Lower payments can help you stay on track, but they won’t solve the problem if you continue to accumulate debt. The key to making debt consolidation work is sticking to a repayment plan and avoiding new high-interest balances while paying off your loan. Responsible borrowing and smart financial habits will help you get ahead in the long run.
Frequently Asked Questions
What is a debt consolidation loan for bad credit?
A debt consolidation loan for bad credit allows you to combine multiple debts into one loan with a fixed monthly payment. These loans are designed for borrowers with lower credit scores who may struggle to qualify for traditional personal loans.
What’s the minimum credit score for a debt consolidation loan?

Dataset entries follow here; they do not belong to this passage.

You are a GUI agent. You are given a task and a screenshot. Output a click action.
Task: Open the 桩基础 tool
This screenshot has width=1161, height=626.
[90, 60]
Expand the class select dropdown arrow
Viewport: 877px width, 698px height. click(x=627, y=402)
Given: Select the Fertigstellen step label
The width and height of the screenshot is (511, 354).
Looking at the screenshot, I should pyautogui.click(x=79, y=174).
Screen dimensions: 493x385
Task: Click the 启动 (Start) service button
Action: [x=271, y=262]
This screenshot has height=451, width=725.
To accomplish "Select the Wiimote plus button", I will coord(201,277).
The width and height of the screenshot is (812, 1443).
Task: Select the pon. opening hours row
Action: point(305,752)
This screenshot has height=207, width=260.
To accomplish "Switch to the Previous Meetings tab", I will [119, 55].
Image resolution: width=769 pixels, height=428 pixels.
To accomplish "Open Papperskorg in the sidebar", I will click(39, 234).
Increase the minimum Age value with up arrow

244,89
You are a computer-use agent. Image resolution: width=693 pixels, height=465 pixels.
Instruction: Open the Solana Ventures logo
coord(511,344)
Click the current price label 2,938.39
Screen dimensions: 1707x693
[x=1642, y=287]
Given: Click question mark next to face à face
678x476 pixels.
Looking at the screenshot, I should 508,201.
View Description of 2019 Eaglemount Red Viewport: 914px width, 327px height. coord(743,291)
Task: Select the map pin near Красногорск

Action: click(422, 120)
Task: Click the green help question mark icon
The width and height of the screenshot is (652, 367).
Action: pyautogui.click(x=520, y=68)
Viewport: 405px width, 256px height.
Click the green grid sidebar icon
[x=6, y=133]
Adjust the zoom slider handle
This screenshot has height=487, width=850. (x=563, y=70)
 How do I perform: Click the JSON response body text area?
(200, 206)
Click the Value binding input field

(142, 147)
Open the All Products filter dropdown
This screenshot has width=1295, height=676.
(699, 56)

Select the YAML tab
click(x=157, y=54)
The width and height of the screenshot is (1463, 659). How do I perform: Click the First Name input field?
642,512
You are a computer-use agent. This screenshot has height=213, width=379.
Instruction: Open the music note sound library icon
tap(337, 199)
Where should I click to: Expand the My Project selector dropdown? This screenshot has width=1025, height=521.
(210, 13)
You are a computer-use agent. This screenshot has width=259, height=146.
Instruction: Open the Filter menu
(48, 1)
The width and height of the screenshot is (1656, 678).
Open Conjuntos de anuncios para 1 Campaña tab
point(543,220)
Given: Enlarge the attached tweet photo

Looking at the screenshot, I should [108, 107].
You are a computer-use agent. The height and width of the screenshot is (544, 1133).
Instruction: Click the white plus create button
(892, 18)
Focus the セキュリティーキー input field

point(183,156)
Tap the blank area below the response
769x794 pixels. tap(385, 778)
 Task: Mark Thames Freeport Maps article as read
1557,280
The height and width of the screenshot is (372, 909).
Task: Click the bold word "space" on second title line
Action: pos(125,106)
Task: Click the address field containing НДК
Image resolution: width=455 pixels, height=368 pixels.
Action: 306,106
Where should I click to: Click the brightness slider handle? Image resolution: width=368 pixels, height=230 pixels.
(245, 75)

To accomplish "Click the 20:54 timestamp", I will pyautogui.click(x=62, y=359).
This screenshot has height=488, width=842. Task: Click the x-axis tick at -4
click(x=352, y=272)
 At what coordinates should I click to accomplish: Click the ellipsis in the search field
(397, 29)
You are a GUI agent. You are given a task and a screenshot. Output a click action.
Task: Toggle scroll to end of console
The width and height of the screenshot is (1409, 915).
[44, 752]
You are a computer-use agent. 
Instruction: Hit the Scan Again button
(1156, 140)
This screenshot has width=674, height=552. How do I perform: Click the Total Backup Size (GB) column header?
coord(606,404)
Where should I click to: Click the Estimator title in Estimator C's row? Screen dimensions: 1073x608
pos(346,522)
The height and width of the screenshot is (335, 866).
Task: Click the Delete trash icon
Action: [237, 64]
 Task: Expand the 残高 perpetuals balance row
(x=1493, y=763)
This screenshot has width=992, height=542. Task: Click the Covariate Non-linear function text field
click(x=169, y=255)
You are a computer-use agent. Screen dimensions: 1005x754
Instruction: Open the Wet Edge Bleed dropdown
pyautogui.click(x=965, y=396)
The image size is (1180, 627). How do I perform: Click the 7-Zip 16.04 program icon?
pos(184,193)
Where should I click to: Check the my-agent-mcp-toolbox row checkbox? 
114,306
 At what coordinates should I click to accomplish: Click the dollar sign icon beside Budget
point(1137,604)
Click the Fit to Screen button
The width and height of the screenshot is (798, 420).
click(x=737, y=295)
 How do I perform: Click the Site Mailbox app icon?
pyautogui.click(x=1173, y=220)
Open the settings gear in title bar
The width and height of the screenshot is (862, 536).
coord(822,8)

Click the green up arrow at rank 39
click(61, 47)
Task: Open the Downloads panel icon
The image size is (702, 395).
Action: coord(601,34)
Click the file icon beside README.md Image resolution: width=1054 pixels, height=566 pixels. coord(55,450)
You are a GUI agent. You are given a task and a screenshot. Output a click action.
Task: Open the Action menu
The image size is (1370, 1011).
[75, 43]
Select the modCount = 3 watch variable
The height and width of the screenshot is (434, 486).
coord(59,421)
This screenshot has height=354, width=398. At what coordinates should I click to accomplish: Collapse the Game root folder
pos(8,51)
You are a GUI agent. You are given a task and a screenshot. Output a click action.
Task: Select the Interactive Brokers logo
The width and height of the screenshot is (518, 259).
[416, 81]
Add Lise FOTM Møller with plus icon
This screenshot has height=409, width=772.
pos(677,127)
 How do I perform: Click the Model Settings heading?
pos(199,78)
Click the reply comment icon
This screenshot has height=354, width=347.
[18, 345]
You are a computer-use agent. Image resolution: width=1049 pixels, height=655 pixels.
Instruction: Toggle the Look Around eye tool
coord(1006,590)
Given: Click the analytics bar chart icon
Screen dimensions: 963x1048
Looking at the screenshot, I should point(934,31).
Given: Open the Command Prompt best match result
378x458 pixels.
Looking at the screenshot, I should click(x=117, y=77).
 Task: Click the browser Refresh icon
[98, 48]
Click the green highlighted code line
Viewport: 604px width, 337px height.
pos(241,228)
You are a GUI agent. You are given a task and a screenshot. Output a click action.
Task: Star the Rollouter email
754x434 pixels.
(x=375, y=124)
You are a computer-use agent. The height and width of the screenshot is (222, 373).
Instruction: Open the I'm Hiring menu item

Most lenders require a credit score of at least 580, but some may accept credit scores that are even lower. However, lower scores typically come with higher interest rates and stricter terms.
What will my interest rate be?
Interest rates vary based on your credit score, income, and lender. For bad credit borrowers, rates typically range from 6% to 36%. Prequalifying with multiple lenders can help you find the best rate.
Are there fees?
Many lenders charge origination fees ranging from 1% to 10% of the loan amount. Some may also have late payment fees or prepayment penalties for paying off the loan early. Always check the loan terms before applying.
Can I consolidate multiple debts?
Yes, you can use a debt consolidation loan to pay off multiple credit cards, personal loans, or other debts. This can simplify repayment by combining everything into a single loan with one monthly payment.
Will a debt consolidation loan help my credit score?
It can, but it depends on how you manage it. Making on-time payments and reducing your overall debt can improve your credit score over time. However, applying for a new loan may cause a temporary dip due to a hard credit inquiry.